Betroffen waren sowohl private Nutzer als auch Unternehmenskunden. In Deutschland gingen die ersten Störungsmeldungen gegen 18 Uhr ein. Auf dem Portal „Downdetector“ stieg die Zahl der Hinweise aus dem gesamten Bundesgebiet innerhalb kurzer Zeit stark an. Gegen 20 Uhr wurde ein Höchststand erreicht. Insgesamt meldeten Störungsportale Zehntausende Beschwerden.
Microsoft bestätigte am späten Abend auf seinen offiziellen Statusseiten erhebliche Probleme bei mehreren Anwendungen. Neben Outlook waren demnach auch Teams, OneDrive for Business, SharePoint Online, Purview und Defender XDR betroffen.
Über den Account „Microsoft 365 Status“ teilte das Unternehmen auf X mit, dass die Ursache der Störung untersucht werde. Microsoft führte den Vorfall unter der Kennung EX1464935. Eine genaue Einschätzung, wann die Dienste wieder vollständig funktionieren würden, lag zunächst nicht vor.
Nach Angaben von Microsoft lag die Ursache in der Cloud-Infrastruktur von Exchange Online. Ein Fehler in einer Authentifizierungs- und Verbindungskomponente verhinderte demnach den Zugriff auf die Mailserver. Die Techniker leiteten Gegenmaßnahmen ein. Dazu gehörte auch die Rückgängigmachung eines kürzlich vorgenommenen Updates.
Microsoft erklärte: „Wir führen weitere Tests durch, um festzustellen, ob dadurch eine Verbesserung der Situation erreicht werden kann.“ Ob die Maßnahmen die Störung vollständig beheben würden, war zunächst offen.

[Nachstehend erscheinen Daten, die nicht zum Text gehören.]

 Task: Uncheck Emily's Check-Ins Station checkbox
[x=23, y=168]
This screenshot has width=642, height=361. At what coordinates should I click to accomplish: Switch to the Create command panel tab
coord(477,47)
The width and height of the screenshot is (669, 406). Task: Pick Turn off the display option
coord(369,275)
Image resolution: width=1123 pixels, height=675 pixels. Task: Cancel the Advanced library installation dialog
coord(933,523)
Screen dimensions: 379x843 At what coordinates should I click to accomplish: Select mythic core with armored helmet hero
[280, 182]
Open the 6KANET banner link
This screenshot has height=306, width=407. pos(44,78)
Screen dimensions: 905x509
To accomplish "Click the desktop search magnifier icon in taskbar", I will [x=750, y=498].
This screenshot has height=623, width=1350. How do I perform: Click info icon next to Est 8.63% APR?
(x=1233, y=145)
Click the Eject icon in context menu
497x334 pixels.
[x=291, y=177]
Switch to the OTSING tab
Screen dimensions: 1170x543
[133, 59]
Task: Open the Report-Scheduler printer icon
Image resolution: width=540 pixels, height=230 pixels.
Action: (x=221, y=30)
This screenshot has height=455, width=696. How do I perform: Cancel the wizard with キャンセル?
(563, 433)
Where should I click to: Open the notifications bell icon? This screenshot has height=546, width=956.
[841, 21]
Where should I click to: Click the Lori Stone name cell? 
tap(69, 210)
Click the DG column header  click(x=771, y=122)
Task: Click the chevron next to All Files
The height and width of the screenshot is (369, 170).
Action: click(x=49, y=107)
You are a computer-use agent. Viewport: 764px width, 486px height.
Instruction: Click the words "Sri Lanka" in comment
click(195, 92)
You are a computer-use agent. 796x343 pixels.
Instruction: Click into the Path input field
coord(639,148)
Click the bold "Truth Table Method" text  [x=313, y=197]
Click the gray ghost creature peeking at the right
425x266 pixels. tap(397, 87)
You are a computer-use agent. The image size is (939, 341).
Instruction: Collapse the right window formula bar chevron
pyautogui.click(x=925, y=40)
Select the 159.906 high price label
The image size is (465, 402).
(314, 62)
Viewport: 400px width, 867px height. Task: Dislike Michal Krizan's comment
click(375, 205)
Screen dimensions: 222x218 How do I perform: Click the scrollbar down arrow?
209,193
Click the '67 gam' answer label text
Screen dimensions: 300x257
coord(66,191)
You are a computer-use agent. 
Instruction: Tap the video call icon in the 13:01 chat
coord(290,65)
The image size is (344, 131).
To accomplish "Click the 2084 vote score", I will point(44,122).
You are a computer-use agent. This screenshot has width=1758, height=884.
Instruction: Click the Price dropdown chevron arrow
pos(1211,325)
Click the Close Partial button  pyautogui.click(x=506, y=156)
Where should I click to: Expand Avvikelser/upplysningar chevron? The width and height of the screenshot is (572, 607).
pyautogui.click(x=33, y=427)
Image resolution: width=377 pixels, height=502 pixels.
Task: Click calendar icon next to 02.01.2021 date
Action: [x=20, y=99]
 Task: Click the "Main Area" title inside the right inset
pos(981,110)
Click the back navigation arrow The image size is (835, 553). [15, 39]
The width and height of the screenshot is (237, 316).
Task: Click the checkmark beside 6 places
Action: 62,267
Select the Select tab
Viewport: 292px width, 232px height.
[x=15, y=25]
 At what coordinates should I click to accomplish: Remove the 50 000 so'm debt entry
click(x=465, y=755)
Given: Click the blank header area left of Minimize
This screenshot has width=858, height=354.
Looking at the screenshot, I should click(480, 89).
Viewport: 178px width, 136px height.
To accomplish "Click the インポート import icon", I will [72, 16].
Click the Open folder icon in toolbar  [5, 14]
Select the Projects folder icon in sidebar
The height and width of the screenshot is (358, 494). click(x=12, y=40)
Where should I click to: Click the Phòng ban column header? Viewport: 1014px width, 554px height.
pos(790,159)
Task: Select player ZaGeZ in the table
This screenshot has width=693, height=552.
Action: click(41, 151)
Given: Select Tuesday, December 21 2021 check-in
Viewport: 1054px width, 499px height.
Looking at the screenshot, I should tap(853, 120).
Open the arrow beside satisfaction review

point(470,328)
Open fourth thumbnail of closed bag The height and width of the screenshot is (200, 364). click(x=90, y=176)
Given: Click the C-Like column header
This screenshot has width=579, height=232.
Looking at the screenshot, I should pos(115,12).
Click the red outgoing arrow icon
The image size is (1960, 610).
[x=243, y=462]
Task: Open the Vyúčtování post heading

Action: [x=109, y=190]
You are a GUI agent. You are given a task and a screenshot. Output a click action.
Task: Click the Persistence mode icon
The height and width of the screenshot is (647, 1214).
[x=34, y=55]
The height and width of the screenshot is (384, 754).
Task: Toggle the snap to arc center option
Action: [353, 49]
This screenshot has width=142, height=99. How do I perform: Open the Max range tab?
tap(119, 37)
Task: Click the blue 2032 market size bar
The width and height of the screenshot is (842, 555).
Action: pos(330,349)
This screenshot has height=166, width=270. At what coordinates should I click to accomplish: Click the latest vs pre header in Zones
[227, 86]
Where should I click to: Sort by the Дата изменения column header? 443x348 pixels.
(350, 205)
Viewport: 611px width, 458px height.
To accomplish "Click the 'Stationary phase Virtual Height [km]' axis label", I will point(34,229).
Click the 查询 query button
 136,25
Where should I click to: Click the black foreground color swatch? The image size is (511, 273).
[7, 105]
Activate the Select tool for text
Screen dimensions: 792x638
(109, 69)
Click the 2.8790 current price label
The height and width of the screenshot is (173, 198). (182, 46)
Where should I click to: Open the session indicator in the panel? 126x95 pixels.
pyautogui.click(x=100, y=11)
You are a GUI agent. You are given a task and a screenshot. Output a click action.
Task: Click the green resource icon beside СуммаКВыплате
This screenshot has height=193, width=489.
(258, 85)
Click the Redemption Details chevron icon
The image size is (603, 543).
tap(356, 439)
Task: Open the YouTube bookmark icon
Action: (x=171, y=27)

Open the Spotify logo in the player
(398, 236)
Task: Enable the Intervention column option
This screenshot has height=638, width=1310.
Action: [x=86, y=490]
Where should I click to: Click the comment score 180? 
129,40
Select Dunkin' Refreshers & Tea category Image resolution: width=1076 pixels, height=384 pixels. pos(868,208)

IT-Experten rieten betroffenen Nutzern davon ab, lokale Einstellungen am Computer zu verändern oder Outlook neu zu installieren. E-Mails, die im Postausgang feststecken, sollten zudem nicht wiederholt manuell versendet werden. Andernfalls könne es später zu Mehrfachzustellungen kommen.
Eine Behebung der weltweiten Störung war am späten Montagabend noch nicht absehbar. Der Bericht entstand mit Material der dpa.